Zaskia adalah bayangan cermin diri kita, yang menebar kebodohan lewat tayangan-tayangan tanpa makna, kurikulum pendidikan asal ada, mengacak-acak ayat-ayat kitab suci sesuai selera, mendewakan manusia melacur kompetensi seakan suci tanpa dosa di balik harap kursi komisaris utama, apa benar hafal Pancasila, dan jika iya, sudahkah menghayati dalam laku tindak sehari-hari?
Bohong!
Zaskia adalah pantulan refleksi syahwat kita, ingin cepat kaya tanpa banyak usaha, nama tenar sebab tingkah onar, hidup pura-pura di bawah sorotan cahaya, sublimasi nilai-nilai rohani berganti uap sauna kultur dekaden hedonisme, kegalauan raga hampa karena jiwa telah tergadai ke dasar neraka, menyembunyikan data dalam fiksi dan diksi puisi, menciptakan opini sebagai fakta.

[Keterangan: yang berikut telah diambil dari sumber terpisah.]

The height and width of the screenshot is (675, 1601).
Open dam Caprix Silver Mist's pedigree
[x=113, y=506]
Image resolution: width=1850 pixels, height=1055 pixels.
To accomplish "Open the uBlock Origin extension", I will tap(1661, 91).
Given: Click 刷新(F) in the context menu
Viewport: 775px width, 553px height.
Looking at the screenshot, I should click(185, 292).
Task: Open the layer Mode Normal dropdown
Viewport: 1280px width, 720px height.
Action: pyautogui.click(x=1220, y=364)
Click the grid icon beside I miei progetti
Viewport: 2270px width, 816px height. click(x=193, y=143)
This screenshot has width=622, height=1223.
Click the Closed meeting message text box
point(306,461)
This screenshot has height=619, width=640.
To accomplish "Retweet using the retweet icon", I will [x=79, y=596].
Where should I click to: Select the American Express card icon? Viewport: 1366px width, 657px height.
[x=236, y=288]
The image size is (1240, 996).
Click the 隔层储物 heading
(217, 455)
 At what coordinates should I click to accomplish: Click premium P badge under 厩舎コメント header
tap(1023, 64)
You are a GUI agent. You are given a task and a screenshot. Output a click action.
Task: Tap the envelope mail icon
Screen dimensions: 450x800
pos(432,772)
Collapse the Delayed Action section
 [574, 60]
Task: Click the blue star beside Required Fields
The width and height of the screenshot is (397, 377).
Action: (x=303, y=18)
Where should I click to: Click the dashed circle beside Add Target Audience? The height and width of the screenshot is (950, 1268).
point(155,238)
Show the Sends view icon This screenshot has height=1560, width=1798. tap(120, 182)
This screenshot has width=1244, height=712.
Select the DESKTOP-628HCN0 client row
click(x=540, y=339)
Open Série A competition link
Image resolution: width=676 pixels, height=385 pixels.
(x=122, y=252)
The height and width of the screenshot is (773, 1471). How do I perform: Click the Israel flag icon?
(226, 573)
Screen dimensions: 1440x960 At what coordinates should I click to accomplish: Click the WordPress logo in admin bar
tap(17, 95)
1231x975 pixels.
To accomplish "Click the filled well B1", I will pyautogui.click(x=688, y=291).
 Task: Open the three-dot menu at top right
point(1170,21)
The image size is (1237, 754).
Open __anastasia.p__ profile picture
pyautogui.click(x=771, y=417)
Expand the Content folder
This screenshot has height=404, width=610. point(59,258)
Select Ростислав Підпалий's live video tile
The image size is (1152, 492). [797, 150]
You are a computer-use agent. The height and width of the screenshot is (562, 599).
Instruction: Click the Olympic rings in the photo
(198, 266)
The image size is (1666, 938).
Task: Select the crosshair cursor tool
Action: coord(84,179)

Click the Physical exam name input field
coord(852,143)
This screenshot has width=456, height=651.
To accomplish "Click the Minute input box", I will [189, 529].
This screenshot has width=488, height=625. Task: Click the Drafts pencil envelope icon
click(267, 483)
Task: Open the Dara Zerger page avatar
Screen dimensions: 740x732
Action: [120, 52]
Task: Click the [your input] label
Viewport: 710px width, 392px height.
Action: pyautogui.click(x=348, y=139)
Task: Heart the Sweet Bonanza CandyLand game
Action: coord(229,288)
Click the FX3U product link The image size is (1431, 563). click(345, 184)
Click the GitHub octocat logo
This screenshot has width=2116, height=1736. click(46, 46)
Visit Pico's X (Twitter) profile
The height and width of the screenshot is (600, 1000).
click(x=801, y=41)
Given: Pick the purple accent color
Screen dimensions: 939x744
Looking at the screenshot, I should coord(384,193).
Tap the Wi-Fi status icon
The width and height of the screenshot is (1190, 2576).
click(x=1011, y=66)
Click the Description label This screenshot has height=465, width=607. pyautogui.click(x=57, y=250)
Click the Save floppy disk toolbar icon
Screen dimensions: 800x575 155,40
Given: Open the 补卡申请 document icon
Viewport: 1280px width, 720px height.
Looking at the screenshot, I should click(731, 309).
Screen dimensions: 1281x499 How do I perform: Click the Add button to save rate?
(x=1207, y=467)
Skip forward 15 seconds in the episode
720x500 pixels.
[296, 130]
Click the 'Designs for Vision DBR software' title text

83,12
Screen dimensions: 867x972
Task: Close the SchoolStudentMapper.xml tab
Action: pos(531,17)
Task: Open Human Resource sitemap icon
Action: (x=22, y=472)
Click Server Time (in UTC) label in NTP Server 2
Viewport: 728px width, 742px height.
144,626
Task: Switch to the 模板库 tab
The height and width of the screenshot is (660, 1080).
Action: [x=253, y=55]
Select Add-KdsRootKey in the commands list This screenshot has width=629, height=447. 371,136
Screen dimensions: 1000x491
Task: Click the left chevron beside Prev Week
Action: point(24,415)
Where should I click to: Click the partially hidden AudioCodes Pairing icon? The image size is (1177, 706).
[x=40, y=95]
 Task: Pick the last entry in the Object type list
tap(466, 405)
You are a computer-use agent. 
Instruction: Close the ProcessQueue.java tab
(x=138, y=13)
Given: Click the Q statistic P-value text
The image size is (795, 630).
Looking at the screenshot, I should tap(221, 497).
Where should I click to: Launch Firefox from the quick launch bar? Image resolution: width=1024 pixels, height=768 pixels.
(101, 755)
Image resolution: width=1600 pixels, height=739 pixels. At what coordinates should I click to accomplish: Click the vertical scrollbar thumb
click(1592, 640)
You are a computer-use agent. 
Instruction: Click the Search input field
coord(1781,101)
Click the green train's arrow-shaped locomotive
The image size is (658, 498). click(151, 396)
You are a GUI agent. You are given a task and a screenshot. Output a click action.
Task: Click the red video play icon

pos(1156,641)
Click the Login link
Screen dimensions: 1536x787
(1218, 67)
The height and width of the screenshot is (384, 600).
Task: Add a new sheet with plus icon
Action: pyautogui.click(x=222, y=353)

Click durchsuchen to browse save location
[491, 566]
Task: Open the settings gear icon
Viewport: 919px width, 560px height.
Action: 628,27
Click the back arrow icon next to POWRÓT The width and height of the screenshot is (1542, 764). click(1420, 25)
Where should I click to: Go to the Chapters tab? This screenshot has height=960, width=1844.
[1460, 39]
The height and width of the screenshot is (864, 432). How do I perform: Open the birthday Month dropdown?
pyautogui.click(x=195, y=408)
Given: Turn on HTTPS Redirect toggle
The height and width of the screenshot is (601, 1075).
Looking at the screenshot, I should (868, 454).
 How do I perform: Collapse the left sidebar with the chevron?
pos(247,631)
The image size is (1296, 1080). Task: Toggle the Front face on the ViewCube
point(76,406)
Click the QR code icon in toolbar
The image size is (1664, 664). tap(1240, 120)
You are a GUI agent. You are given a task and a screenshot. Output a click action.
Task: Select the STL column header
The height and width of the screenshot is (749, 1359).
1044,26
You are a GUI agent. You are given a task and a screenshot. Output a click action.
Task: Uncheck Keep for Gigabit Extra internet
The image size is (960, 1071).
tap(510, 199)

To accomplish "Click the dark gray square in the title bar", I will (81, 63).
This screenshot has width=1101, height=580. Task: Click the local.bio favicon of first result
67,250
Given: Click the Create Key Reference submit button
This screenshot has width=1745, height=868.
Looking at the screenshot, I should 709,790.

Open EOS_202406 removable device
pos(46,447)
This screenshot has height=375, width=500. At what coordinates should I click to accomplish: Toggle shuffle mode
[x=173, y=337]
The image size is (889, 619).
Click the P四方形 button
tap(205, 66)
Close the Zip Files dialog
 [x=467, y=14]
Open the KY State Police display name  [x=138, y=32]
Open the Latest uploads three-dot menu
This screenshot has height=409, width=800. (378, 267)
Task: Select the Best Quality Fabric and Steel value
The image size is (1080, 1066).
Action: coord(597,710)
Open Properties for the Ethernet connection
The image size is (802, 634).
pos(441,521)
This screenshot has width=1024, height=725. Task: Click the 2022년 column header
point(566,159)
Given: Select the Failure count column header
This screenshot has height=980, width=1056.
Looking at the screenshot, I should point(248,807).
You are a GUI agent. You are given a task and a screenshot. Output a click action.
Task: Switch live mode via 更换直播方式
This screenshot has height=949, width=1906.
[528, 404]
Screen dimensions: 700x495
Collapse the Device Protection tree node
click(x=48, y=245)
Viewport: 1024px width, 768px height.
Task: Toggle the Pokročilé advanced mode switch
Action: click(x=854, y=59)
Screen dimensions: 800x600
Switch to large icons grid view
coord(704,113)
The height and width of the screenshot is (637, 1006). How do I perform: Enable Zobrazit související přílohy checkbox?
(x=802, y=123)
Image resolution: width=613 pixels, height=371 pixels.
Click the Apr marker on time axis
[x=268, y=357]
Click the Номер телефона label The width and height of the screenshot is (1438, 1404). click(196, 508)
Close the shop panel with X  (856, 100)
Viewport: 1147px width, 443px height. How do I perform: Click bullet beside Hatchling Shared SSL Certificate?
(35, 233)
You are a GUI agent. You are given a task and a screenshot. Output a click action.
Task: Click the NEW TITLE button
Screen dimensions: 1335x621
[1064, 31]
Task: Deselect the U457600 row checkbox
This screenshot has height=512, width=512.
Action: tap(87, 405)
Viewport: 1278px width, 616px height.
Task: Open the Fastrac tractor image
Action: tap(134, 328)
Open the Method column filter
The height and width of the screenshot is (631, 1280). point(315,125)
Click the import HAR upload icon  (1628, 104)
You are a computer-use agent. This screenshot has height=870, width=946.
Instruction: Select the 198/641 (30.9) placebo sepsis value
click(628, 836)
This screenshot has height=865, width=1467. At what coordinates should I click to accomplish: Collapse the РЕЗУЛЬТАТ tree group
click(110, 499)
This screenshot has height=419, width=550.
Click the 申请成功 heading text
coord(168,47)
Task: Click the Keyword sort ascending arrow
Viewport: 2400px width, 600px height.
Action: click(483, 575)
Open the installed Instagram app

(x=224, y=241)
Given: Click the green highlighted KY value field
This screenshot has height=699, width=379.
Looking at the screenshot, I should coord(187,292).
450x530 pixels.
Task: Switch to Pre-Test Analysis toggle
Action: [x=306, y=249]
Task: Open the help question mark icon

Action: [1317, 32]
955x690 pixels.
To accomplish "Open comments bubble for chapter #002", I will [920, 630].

Dan ketika Zaskia meminta maaf, aku memberikannya karena mudah. Karena Zaskia hanyalah santiran bawah sadar yang menyembul tak sengaja. Lebih mudah memaafkan dia, daripada memberi pengampunan kepada para penidur yang bercokol di gedung kura-kura, atau boneka pendusta yang bertampuk di istana.
Atau diri sendiri.
Dan aku bahkan tak tahu siapa Zaskia.